Pour éviter que les migrants ne se réinstallent, tous les interstices proches des bouches de métro ont été fermés, "en contradiction totale avec ce qui définit aussi l'espace public, c'est-à-dire le passage, la circulation". Ajoutez à cela un "cosmopolitisme éprouvé comme n'importe où ailleurs dans Paris", et vous avez tous les éléments pour créer "un sentiment de malaise et de trouble, ajoute le sociologue. Car le propre de la mixité, c'est d'être problématique. Mais ce n'est pas forcément une peine, ça peut aussi être une ressource."
Assis dans un café iranien flambant neuf du boulevard de la Chapelle, Pedro José Garcia Sanchez sirote un jus de fruits. Il explique qu'il préfère analyser le harcèlement comme la conséquence de "situations" plutôt que d'actes propres à certains hommes. Aux heures de pointe, à 8 heures du matin et à 18 heures, lorsque vendeurs et passants se concentrent sur la petite place de la Chapelle, "si vous êtes une femme parmi beaucoup d'hommes, vous êtes plus vulnérable et fragile, c'est certain, explique-t-il. Vous l'êtes sans doute encore plus si vous paraissez 'perméable' à l'extérieur, plutôt que si vous avez des écouteurs sur les oreilles, ou si vous passez en vitesse lors d'un jogging."

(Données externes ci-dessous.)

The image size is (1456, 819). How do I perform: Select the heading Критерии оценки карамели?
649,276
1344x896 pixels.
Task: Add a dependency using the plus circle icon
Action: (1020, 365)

De la même façon, "si tu es une femme et que tu passes à côté de trafiquants en plein travail, tu déranges. On va peut-être t'insulter, te brusquer. Mais c'est difficile d'évaluer si c'est pour ton genre ou pour ta simple présence. Dans certains cas, il faut faire attention aux mots : comment départager les présomptions des menaces ou des agressions ? Le malaise est aussi là." En tout cas, dans des lieux où la densité est mal encadrée, "c'est une question d'imposition de son corps sur un autre, de domination" dit-il en mimant une confrontation.
Et en termes de domination, hors de question de minorer ce que les femmes subissent. "Ma mère de presque 80 ans contourne souvent la place de la Chapelle pour aller chercher les enfants à l'école, raconte-t-il. Je sais que certaines femmes mettent en place de véritables stratégies épuisantes pour éviter les remarques, regards et contacts déplacés." Pour le chercheur, il faudrait donc repenser des villes adaptées à toutes les identités, femmes, enfants, personnes âgées... Et si des efforts d'urbanisme sont faits, comme la rédaction d'un premier livret "Genre et ville" à l'initiative de la mairie de Paris fin 2016, Pedro José Garcia Sanchez rappelle qu'ils ne peuvent produire leurs effets sans urbanité : "L'apprentissage par tous du partage de l'espace public."